With a presidential mandate aimed at government regulations, the new director of the Environmental Protection Agency is widely expected to roll back rules set during the Obama Administration that would boost automotive fuel economy standards to 54.5 miles per gallon by 2025.
Such a move would come in response to a written request by a consortium of automakers sent to the new White House last month. It warned that the Corporate Average Fuel Economy, or CAFE, standard, as now written, would “depress an industry that can ill-afford spiraling regulatory costs.”
Proponents of the current fuel economy rules – which were crafted as part of a compromise between the Obama Administration and the auto industry – insist the costs cited by the industry are overblown, and that consumers want higher mileage and are willing to pay for it.
Ironically, several automakers have told TheDetroitBureau.com that even if the EPA does roll back CAFE, that would likely have little impact on their future product plans, in part because they would still need to meet tough emissions and mileages standards set in Europe, China, Japan and other parts of the world.
The rules, as first established by the industry-government compromise, required a so-called mid-term review that would look at factors including public demand, the availability of technology for meeting the mileage target, and the cost of achieving that goal. The EPA issued a decision just one week before the new Trump Administration took office, declaring the industry could achieve the mandate cost-effectively.
But automakers quickly geared up to get the Trump White House to open the review process back up. Automakers have opposed CAFE since it was first created four decades ago and blocked any significant increases for years, before giving in after Barack Obama was elected. At the time, fuel prices were spiking as high as $4 a gallon and many believed that consumers would downsize to get better mileage, making CAFE easier to reach.

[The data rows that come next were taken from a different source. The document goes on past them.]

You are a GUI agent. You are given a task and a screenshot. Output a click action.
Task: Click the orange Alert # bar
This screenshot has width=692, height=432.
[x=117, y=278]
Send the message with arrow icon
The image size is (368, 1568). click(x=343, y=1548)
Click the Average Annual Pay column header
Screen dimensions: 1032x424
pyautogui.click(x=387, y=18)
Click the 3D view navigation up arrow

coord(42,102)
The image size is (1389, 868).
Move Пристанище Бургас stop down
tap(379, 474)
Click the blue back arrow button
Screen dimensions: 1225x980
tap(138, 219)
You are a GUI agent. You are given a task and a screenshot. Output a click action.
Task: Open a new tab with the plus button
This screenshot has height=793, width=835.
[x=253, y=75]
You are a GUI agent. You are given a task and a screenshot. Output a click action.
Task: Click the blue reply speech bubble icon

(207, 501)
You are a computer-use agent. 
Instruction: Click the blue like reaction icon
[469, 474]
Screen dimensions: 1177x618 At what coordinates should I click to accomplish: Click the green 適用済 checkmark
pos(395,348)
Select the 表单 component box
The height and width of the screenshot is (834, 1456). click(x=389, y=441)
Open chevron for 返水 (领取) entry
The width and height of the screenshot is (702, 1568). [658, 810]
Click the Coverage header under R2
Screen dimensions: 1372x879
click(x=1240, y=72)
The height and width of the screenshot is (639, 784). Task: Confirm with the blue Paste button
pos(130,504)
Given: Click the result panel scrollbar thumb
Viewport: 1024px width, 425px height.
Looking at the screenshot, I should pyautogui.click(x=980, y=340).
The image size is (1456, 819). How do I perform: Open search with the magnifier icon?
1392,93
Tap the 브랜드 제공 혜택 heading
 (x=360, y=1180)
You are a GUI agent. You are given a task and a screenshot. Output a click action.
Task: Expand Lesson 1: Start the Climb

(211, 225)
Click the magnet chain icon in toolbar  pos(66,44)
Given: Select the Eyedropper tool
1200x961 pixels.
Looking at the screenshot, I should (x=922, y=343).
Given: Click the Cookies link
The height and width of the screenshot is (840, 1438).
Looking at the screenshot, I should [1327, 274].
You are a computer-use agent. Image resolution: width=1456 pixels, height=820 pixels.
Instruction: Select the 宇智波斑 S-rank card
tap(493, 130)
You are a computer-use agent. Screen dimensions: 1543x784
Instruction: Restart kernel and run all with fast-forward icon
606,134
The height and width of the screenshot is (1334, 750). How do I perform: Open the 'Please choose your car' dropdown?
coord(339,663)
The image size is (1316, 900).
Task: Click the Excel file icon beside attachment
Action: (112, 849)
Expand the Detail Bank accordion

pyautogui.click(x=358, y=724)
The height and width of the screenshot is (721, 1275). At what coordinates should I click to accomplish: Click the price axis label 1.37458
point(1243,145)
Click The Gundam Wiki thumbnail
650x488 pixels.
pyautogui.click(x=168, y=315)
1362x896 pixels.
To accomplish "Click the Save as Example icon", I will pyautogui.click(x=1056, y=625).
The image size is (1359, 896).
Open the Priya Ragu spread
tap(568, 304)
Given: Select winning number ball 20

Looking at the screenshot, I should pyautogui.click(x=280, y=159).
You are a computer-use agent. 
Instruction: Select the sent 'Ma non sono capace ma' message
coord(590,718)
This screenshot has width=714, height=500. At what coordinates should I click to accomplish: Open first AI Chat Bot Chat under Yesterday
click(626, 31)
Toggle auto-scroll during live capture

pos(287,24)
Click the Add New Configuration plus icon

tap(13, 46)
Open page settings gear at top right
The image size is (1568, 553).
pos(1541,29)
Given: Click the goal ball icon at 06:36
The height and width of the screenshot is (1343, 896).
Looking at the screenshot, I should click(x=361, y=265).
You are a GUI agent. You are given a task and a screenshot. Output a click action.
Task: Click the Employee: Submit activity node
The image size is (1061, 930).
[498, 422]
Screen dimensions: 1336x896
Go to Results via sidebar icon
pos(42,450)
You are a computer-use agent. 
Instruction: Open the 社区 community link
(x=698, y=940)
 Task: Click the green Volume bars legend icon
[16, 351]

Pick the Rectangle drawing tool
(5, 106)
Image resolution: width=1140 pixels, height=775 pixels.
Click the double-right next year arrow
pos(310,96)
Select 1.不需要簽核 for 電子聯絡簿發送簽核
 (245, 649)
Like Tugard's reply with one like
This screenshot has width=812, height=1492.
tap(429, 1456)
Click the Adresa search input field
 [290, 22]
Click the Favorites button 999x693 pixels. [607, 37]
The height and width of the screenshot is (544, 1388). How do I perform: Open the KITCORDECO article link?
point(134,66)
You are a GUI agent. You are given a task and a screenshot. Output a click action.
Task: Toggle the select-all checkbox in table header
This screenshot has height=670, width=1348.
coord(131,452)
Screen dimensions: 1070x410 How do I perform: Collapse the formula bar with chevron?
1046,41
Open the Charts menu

The opposite happened. As fuel prices fell, sales of SUVs, pickups and other light trucks took off. During the last year, with trucks now accounting for almost two-thirds of U.S. new vehicle sales, improvements in mileage have largely come to a halt, according to monthly data gathered by the University of Michigan Transportation Research Institute.
“I think every (automaker) that produces SUVs and pickups will benefit from (a) rollback,” said Sergio Marchionne, CEO of Fiat Chrysler Automobiles, during a media roundtable at the Geneva Motor Show on Tuesday.
Industry opponents counter that the CAFE rules allow for lower mileage numbers with larger vehicles, such as FCA’s Jeep Grand Cherokee SUV and Ram 1500 pickup. They also note that with various credits and adjustments, the actual mandate would mean a real-world target somewhere in the low-40 mpg range, rather than the official 54.5 figure.